Accelerators such as the Tevatron at Fermilab, outside Chicago, took a shot at it. Einstein’s equation E=mc&³2; says that energy and mass are interchangeable. Smash two particles together at high enough energies, say nearly the speed of light, and an even more massive particle can pop into existence.
The Tevatron helped narrow the range of masses the Higgs might have, but it took CERN’s bigger Large Hadron Collider to shake the Higgs loose. Out of every trillion collisions between protons, perhaps one created the rare, unstable Higgs — which quickly decayed to other kinds of particles.
Peering into sprays of debris from 500 trillion proton collisions, two detectors independently spotted signatures of Higgs decay. Working backward from the particle debris, scientists calculated that the Higgs has the mass of about 133 protons.
To convince themselves they were seeing true Higgs decays, the CERN physicists set themselves a rigorous statistical standard. They required a level of certainty known as five sigma, which holds that there is a 1-in-3.5-million chance that a statistical fluke could have created a signal of the observed magnitude or greater. At the time of the CERN announcement, both Higgs detectors independently achieved the five-sigma level; the statistical strength has only increased since, with both detectors now between six and seven sigma.

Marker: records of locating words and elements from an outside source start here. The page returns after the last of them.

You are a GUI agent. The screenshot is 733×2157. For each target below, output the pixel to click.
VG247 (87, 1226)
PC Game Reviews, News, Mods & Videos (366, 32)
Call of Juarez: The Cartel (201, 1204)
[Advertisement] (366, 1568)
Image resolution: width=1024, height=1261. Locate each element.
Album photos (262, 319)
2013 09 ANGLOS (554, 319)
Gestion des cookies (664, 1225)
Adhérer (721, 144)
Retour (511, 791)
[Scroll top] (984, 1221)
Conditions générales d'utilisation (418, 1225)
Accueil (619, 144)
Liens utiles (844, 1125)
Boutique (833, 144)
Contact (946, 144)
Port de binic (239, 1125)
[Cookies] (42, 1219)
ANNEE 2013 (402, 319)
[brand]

Still, current theories predict a very specific set of behaviors for the Higgs, and it’s not yet clear whether the particle found at CERN meets those. The discovery may yet turn out to be a close cousin, rather than an identical twin, to the particle that Peter Higgs predicted. Scientists have been posting papers almost daily at arXiv.org, an online forum for new research not yet in journals, exploring the consequences of what a non–standard model Higgs might mean — from limiting the scope of other theories to raising the possibility of brand-new particles never before dreamed of.
If so, physicists will need new theories to explore what’s going on. That may take years: Their best tool, the LHC, is scheduled to shut down in early 2013 for an upgrade that could take up to two years. It will come back with more than 50 percent more energy.
That ultimate energy should be enough for physicists to distinguish between the several Higgs possibilities. There may even turn out to be not one but many kinds of Higgs particles, each with a different mass.
An LHC running at full bore may also be able to answer one of the biggest puzzles about the collider so far: why it hasn’t spotted any evidence of supersymmetry, a theory that holds that all the particles in the ordinary world have a heavy partner lurking nearby. Supersymmetry could explain why the mass of the Higgs boson isn’t infinite, as standard model math would have it. Supersymmetry could also mean that the Higgs itself has its own massive superpartner particle. Powering up to higher energies will let the LHC probe the possibilities of this shadowy otherworld, if it exists.
“This isn’t the end of the story,” says Fermilab physicist Rob Roser, “but the beginning of a new chapter in science.”